## Task brief
In full and word for word, restate the lines of the listing.
BEGIN
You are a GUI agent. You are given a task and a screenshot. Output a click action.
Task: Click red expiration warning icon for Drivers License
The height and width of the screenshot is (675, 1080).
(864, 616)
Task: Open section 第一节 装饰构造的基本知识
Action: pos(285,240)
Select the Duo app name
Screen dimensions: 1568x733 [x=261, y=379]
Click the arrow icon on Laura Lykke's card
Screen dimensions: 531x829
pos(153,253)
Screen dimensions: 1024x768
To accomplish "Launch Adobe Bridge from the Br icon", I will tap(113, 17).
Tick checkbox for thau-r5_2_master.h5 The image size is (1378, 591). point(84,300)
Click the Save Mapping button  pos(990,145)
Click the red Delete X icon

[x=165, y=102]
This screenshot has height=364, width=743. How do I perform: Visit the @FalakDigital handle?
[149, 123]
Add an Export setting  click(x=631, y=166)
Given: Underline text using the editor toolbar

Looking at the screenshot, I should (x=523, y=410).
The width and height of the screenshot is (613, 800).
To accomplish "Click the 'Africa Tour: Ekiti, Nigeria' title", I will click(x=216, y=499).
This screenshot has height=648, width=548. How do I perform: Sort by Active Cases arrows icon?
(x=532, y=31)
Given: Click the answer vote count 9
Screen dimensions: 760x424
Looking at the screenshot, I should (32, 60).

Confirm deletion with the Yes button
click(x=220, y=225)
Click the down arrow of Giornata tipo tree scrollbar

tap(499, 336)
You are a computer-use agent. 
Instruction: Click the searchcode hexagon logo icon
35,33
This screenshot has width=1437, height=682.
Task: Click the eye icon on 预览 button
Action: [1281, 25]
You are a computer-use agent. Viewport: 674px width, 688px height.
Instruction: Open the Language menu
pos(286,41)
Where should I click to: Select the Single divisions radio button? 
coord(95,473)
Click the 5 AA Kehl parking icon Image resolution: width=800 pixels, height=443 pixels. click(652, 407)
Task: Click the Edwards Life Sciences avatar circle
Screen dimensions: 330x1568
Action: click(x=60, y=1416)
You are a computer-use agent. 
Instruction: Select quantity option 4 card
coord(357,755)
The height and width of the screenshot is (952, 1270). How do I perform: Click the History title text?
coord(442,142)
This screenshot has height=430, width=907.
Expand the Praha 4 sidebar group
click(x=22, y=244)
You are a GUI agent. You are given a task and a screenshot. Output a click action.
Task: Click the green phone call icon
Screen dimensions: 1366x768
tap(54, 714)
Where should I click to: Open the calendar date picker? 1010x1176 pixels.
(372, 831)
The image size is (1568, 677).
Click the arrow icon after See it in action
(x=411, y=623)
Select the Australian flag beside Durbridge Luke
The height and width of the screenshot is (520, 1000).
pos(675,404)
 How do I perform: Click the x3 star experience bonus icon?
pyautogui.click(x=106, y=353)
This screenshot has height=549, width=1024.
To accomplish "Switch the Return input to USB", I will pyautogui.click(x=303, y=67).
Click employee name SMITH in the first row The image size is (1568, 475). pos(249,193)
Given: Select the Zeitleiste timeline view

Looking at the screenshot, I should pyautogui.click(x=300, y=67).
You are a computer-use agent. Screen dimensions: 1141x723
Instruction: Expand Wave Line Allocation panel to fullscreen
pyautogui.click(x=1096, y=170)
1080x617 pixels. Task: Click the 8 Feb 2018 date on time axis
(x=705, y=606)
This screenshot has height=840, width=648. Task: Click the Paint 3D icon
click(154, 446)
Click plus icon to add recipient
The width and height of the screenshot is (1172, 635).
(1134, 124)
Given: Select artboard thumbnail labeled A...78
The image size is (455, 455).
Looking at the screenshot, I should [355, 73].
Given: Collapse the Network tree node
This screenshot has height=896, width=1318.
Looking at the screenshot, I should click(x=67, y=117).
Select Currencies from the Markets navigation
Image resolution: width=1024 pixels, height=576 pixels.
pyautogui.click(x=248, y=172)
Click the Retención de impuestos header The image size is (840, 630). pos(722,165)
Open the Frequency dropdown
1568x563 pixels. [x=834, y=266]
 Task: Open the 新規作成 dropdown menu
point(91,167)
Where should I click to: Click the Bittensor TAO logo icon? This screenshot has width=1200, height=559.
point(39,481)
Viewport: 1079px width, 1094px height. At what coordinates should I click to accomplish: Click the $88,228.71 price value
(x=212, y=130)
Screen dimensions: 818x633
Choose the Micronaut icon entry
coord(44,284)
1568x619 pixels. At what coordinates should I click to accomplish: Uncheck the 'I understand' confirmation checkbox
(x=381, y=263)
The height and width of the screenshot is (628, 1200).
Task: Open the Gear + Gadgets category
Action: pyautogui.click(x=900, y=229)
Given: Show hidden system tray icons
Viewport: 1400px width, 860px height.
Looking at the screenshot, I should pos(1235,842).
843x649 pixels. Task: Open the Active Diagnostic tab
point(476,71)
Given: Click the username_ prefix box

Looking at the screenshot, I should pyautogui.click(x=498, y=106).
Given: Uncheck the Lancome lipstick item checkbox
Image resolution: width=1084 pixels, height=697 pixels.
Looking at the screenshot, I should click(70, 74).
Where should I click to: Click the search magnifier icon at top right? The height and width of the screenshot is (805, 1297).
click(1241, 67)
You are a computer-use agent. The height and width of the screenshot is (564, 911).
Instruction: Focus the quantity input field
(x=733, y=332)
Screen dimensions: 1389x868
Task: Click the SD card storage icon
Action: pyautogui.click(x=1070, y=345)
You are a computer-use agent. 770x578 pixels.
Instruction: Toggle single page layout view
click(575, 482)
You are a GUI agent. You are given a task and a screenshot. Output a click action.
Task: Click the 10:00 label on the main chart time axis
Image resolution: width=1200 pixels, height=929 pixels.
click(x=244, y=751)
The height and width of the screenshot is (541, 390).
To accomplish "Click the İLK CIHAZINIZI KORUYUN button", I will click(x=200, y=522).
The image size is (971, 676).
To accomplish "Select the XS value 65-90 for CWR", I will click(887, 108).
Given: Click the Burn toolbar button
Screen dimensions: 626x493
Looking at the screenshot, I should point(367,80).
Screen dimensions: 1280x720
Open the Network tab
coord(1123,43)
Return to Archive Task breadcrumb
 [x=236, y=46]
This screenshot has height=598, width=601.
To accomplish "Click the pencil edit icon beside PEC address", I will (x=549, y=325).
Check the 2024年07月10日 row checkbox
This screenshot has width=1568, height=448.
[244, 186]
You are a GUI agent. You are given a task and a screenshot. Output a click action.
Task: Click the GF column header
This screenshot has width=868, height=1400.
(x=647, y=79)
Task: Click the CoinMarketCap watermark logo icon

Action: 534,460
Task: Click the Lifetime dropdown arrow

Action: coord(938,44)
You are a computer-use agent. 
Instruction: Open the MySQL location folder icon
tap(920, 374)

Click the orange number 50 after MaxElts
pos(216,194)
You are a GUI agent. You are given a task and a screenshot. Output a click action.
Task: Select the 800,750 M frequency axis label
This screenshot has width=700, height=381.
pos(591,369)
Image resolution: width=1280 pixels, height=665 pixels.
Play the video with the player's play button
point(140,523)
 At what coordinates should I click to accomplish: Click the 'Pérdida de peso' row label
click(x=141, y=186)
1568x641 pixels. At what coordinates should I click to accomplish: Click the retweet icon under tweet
END
## Your solution
You are a GUI agent. You are given a task and a screenshot. Output a click action.
Task: Click red expiration warning icon for Drivers License
The height and width of the screenshot is (675, 1080).
(864, 616)
Task: Open section 第一节 装饰构造的基本知识
Action: pos(285,240)
Select the Duo app name
Screen dimensions: 1568x733 [x=261, y=379]
Click the arrow icon on Laura Lykke's card
Screen dimensions: 531x829
pos(153,253)
Screen dimensions: 1024x768
To accomplish "Launch Adobe Bridge from the Br icon", I will tap(113, 17).
Tick checkbox for thau-r5_2_master.h5 The image size is (1378, 591). point(84,300)
Click the Save Mapping button  pos(990,145)
Click the red Delete X icon

[x=165, y=102]
This screenshot has height=364, width=743. How do I perform: Visit the @FalakDigital handle?
[149, 123]
Add an Export setting  click(x=631, y=166)
Given: Underline text using the editor toolbar

Looking at the screenshot, I should (x=523, y=410).
The width and height of the screenshot is (613, 800).
To accomplish "Click the 'Africa Tour: Ekiti, Nigeria' title", I will click(x=216, y=499).
This screenshot has height=648, width=548. How do I perform: Sort by Active Cases arrows icon?
(x=532, y=31)
Given: Click the answer vote count 9
Screen dimensions: 760x424
Looking at the screenshot, I should (32, 60).

Confirm deletion with the Yes button
click(x=220, y=225)
Click the down arrow of Giornata tipo tree scrollbar

tap(499, 336)
You are a computer-use agent. 
Instruction: Click the searchcode hexagon logo icon
35,33
This screenshot has width=1437, height=682.
Task: Click the eye icon on 预览 button
Action: [1281, 25]
You are a computer-use agent. Viewport: 674px width, 688px height.
Instruction: Open the Language menu
pos(286,41)
Where should I click to: Select the Single divisions radio button? 
coord(95,473)
Click the 5 AA Kehl parking icon Image resolution: width=800 pixels, height=443 pixels. click(652, 407)
Task: Click the Edwards Life Sciences avatar circle
Screen dimensions: 330x1568
Action: click(x=60, y=1416)
You are a computer-use agent. 
Instruction: Select quantity option 4 card
coord(357,755)
The height and width of the screenshot is (952, 1270). How do I perform: Click the History title text?
coord(442,142)
This screenshot has height=430, width=907.
Expand the Praha 4 sidebar group
click(x=22, y=244)
You are a GUI agent. You are given a task and a screenshot. Output a click action.
Task: Click the green phone call icon
Screen dimensions: 1366x768
tap(54, 714)
Where should I click to: Open the calendar date picker? 1010x1176 pixels.
(372, 831)
The image size is (1568, 677).
Click the arrow icon after See it in action
(x=411, y=623)
Select the Australian flag beside Durbridge Luke
The height and width of the screenshot is (520, 1000).
pos(675,404)
 How do I perform: Click the x3 star experience bonus icon?
pyautogui.click(x=106, y=353)
This screenshot has height=549, width=1024.
To accomplish "Switch the Return input to USB", I will pyautogui.click(x=303, y=67).
Click employee name SMITH in the first row The image size is (1568, 475). pos(249,193)
Given: Select the Zeitleiste timeline view

Looking at the screenshot, I should pyautogui.click(x=300, y=67).
You are a computer-use agent. Screen dimensions: 1141x723
Instruction: Expand Wave Line Allocation panel to fullscreen
pyautogui.click(x=1096, y=170)
1080x617 pixels. Task: Click the 8 Feb 2018 date on time axis
(x=705, y=606)
This screenshot has height=840, width=648. Task: Click the Paint 3D icon
click(154, 446)
Click plus icon to add recipient
The width and height of the screenshot is (1172, 635).
(1134, 124)
Given: Select artboard thumbnail labeled A...78
The image size is (455, 455).
Looking at the screenshot, I should [355, 73].
Given: Collapse the Network tree node
This screenshot has height=896, width=1318.
Looking at the screenshot, I should click(x=67, y=117).
Select Currencies from the Markets navigation
Image resolution: width=1024 pixels, height=576 pixels.
pyautogui.click(x=248, y=172)
Click the Retención de impuestos header The image size is (840, 630). pos(722,165)
Open the Frequency dropdown
1568x563 pixels. [x=834, y=266]
 Task: Open the 新規作成 dropdown menu
point(91,167)
Where should I click to: Click the Bittensor TAO logo icon? This screenshot has width=1200, height=559.
point(39,481)
Viewport: 1079px width, 1094px height. At what coordinates should I click to accomplish: Click the $88,228.71 price value
(x=212, y=130)
Screen dimensions: 818x633
Choose the Micronaut icon entry
coord(44,284)
1568x619 pixels. At what coordinates should I click to accomplish: Uncheck the 'I understand' confirmation checkbox
(x=381, y=263)
The height and width of the screenshot is (628, 1200).
Task: Open the Gear + Gadgets category
Action: pyautogui.click(x=900, y=229)
Given: Show hidden system tray icons
Viewport: 1400px width, 860px height.
Looking at the screenshot, I should pos(1235,842).
843x649 pixels. Task: Open the Active Diagnostic tab
point(476,71)
Given: Click the username_ prefix box

Looking at the screenshot, I should pyautogui.click(x=498, y=106).
Given: Uncheck the Lancome lipstick item checkbox
Image resolution: width=1084 pixels, height=697 pixels.
Looking at the screenshot, I should click(70, 74).
Where should I click to: Click the search magnifier icon at top right? The height and width of the screenshot is (805, 1297).
click(1241, 67)
You are a computer-use agent. The height and width of the screenshot is (564, 911).
Instruction: Focus the quantity input field
(x=733, y=332)
Screen dimensions: 1389x868
Task: Click the SD card storage icon
Action: pyautogui.click(x=1070, y=345)
You are a computer-use agent. 770x578 pixels.
Instruction: Toggle single page layout view
click(575, 482)
You are a GUI agent. You are given a task and a screenshot. Output a click action.
Task: Click the 10:00 label on the main chart time axis
Image resolution: width=1200 pixels, height=929 pixels.
click(x=244, y=751)
The height and width of the screenshot is (541, 390).
To accomplish "Click the İLK CIHAZINIZI KORUYUN button", I will click(x=200, y=522).
The image size is (971, 676).
To accomplish "Select the XS value 65-90 for CWR", I will click(887, 108).
Given: Click the Burn toolbar button
Screen dimensions: 626x493
Looking at the screenshot, I should point(367,80).
Screen dimensions: 1280x720
Open the Network tab
coord(1123,43)
Return to Archive Task breadcrumb
 [x=236, y=46]
This screenshot has height=598, width=601.
To accomplish "Click the pencil edit icon beside PEC address", I will (x=549, y=325).
Check the 2024年07月10日 row checkbox
This screenshot has width=1568, height=448.
[244, 186]
You are a GUI agent. You are given a task and a screenshot. Output a click action.
Task: Click the GF column header
This screenshot has width=868, height=1400.
(x=647, y=79)
Task: Click the CoinMarketCap watermark logo icon

Action: 534,460
Task: Click the Lifetime dropdown arrow

Action: coord(938,44)
You are a computer-use agent. 
Instruction: Open the MySQL location folder icon
tap(920, 374)

Click the orange number 50 after MaxElts
pos(216,194)
You are a GUI agent. You are given a task and a screenshot. Output a click action.
Task: Select the 800,750 M frequency axis label
This screenshot has width=700, height=381.
pos(591,369)
Image resolution: width=1280 pixels, height=665 pixels.
Play the video with the player's play button
point(140,523)
 At what coordinates should I click to accomplish: Click the 'Pérdida de peso' row label
click(x=141, y=186)
1568x641 pixels. At what coordinates should I click to accomplish: Click the retweet icon under tweet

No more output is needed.